A little girl with wiry braids kicks a bottle cap at his shoes. The pigeons wheel and scuttle around us. My husband covers his fries with spread-out fingers. “No kicking,” he tells the girl. Her name, Beulah, is printed in green ink on a heart-shaped name tag. He forces a smile, and Beulah smiles back. Then she starts to flap her arms. She flaps, she hops. The pigeons go crazy for fries and scraps.
“Special ed. course is two years,” I remind him. “I can't go back.”
My husband picks up our trays and throws them into the garbage before I can stop him. He's carried disposability a little too far. “We've been taken,” he says, moving toward the dock, though the ferry will not arrive for another twenty minutes. “The ferry costs only two dollars round-trip per person. We
should have chosen tour number one for $ 10.95 instead of tour number four for $14.95.”

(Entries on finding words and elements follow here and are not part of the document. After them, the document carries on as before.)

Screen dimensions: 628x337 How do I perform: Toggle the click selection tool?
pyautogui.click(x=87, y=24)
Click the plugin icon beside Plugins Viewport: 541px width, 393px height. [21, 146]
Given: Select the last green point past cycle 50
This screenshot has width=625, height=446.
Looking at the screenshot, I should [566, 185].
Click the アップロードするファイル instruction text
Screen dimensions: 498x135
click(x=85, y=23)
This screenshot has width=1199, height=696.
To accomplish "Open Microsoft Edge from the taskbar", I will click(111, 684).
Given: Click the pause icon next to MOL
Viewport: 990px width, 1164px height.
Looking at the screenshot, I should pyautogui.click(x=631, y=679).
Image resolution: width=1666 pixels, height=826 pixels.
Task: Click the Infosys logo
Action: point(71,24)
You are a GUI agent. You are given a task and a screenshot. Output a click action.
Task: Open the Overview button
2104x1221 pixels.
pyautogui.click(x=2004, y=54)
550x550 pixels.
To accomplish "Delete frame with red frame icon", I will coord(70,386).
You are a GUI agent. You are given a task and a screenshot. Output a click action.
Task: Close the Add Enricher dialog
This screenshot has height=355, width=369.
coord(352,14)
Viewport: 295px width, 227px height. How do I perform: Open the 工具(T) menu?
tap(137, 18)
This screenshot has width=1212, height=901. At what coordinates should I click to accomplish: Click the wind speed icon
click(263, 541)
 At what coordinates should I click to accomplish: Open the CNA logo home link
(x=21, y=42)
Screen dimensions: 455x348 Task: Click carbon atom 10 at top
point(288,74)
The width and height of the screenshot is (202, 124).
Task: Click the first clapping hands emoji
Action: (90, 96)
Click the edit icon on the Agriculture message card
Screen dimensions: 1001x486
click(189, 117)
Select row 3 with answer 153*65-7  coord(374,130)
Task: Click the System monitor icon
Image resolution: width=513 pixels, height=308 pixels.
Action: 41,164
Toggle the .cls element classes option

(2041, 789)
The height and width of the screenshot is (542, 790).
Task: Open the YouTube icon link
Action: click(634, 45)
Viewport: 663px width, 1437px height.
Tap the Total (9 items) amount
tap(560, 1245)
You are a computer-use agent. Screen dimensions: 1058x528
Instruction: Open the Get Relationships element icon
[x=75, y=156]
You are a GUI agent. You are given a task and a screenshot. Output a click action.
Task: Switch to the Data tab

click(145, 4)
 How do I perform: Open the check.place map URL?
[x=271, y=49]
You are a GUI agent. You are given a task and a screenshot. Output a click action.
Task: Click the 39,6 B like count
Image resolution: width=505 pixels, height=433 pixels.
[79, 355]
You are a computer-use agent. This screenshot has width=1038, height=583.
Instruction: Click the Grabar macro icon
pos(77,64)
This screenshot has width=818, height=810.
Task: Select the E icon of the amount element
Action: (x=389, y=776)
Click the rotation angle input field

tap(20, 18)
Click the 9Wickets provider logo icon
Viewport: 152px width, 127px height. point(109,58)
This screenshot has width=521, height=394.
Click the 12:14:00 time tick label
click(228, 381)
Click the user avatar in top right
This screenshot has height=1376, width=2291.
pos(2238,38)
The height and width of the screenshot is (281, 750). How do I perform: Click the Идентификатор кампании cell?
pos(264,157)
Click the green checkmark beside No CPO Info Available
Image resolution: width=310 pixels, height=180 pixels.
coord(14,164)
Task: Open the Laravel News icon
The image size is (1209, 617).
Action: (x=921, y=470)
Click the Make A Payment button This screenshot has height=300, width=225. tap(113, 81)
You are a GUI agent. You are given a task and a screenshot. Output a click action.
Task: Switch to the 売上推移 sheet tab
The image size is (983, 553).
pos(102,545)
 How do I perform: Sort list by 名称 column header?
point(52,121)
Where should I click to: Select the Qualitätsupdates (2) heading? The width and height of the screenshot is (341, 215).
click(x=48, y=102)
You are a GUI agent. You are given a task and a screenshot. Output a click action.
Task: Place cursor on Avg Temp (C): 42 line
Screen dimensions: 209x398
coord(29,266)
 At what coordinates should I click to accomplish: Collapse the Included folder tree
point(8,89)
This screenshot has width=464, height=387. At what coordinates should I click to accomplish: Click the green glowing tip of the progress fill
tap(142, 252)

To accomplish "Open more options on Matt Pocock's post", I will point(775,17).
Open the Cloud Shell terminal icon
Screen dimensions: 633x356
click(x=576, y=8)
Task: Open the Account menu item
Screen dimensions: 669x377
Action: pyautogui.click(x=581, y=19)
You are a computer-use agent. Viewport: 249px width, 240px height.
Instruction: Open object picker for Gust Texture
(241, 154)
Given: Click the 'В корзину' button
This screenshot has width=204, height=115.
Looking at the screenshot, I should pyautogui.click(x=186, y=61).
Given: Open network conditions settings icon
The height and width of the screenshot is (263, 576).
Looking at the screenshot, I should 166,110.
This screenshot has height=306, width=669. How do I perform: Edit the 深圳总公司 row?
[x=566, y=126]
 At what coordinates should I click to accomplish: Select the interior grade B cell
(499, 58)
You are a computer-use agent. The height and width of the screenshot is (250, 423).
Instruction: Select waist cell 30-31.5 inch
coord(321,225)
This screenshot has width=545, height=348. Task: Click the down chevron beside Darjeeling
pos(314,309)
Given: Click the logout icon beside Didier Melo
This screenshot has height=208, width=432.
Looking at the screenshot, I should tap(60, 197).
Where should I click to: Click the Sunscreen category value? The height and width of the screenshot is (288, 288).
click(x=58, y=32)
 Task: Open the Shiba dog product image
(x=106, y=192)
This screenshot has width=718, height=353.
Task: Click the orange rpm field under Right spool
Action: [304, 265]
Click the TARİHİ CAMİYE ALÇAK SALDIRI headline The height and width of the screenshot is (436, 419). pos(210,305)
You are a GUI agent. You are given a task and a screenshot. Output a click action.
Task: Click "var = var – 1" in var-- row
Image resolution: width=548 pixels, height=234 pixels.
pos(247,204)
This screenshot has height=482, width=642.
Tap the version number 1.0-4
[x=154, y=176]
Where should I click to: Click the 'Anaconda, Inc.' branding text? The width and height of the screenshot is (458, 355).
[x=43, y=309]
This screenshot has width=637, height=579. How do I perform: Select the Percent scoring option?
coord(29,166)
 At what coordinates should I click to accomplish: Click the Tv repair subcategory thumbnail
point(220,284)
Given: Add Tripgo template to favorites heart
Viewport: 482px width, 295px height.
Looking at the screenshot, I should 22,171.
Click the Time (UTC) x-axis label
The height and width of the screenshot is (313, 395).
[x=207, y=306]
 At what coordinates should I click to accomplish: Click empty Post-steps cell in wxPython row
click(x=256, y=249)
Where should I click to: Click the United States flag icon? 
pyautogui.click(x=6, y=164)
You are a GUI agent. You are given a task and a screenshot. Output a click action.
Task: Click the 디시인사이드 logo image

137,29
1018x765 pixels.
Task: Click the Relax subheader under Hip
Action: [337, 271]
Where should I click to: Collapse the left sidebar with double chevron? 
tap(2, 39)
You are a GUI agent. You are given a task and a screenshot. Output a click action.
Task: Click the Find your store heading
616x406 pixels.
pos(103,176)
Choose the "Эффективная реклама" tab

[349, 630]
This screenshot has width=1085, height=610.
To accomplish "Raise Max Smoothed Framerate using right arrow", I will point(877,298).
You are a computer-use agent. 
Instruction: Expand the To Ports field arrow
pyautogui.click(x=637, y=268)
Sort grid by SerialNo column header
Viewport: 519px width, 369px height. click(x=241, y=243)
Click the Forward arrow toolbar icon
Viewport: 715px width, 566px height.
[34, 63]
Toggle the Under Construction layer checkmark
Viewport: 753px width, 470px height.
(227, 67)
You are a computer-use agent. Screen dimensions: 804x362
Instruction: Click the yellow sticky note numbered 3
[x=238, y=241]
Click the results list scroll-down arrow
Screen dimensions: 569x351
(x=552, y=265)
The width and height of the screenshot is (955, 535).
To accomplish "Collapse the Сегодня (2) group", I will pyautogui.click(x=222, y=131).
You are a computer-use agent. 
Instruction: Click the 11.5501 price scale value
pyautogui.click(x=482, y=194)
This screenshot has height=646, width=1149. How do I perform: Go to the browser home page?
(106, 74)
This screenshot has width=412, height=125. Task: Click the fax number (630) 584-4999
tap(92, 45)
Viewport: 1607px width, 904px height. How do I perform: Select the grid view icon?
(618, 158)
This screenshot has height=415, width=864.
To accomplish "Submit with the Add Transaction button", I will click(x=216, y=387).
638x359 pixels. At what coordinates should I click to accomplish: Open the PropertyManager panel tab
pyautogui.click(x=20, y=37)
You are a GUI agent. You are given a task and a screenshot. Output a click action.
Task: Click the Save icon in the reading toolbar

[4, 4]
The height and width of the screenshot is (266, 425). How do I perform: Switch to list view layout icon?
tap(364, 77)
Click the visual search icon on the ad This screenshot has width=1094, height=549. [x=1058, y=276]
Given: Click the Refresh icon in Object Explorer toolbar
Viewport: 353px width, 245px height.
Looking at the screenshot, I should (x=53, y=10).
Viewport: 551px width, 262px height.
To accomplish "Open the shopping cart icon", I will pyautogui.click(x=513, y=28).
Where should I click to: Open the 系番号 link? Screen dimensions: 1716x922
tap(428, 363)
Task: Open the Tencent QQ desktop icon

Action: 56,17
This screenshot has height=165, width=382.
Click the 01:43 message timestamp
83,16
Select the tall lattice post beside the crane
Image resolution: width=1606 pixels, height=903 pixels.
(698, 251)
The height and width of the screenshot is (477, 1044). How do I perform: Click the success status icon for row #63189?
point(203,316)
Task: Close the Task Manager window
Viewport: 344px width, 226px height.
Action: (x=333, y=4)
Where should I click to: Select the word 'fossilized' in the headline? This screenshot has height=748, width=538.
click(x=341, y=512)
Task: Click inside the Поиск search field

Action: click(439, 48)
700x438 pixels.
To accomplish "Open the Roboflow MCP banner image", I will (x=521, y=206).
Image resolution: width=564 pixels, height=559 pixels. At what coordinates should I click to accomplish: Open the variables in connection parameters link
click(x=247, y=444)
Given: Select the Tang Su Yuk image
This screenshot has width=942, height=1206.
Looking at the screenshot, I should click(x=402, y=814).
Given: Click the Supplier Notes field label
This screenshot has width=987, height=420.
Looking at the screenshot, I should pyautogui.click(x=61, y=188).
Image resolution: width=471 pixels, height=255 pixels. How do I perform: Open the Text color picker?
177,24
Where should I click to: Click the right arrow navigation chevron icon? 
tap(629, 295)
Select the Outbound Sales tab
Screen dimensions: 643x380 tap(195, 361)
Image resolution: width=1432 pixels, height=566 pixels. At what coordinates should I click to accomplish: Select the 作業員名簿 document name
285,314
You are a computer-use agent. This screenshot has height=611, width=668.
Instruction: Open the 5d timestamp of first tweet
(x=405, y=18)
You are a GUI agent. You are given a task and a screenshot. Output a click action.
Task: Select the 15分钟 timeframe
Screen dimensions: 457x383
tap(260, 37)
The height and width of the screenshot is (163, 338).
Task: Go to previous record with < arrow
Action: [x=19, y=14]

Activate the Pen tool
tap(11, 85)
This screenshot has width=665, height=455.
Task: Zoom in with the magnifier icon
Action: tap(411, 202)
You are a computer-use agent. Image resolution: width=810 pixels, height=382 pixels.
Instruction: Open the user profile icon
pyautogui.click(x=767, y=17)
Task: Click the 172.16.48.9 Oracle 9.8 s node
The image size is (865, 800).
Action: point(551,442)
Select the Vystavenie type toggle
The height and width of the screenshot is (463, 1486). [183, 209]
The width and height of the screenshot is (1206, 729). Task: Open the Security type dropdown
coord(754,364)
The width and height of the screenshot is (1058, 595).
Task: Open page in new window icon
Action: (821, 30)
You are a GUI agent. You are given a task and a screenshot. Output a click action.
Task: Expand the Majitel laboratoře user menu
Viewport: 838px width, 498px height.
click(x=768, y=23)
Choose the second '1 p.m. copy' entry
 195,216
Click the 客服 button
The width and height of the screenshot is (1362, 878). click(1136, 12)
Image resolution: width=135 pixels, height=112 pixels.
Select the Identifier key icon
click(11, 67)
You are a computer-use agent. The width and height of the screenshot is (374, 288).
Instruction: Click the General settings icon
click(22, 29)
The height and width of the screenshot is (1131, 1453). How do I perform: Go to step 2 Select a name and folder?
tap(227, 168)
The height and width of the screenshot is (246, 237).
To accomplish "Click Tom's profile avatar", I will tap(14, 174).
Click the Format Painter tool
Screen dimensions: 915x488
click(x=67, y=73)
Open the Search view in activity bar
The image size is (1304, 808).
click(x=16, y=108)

With my Lebanese friend, I think. “But this way we don't have to worry about cabs. The bus will pick us up at the pier and take us back to midtown. Then we can walk home.”
“New York is full of cheats and whatnot. Just like Bombay.” He is not accusing me of infidelity. I feel dread all the same.
That night, after we've gone to bed, the phone rings. My husband listens, then hands the phone to me. “What is this woman saying?” He turns on the pink Macy's lamp by the bed. “I am not understanding these Negro people's accents.”
The operator repeats the message. It's a cable from one of the directors of Lakshmi Cotton Mills. “Massive violent labor confrontation anticipated. Stop. Return posthaste. Stop. Cable flight details. Signed Kantilal Shah.”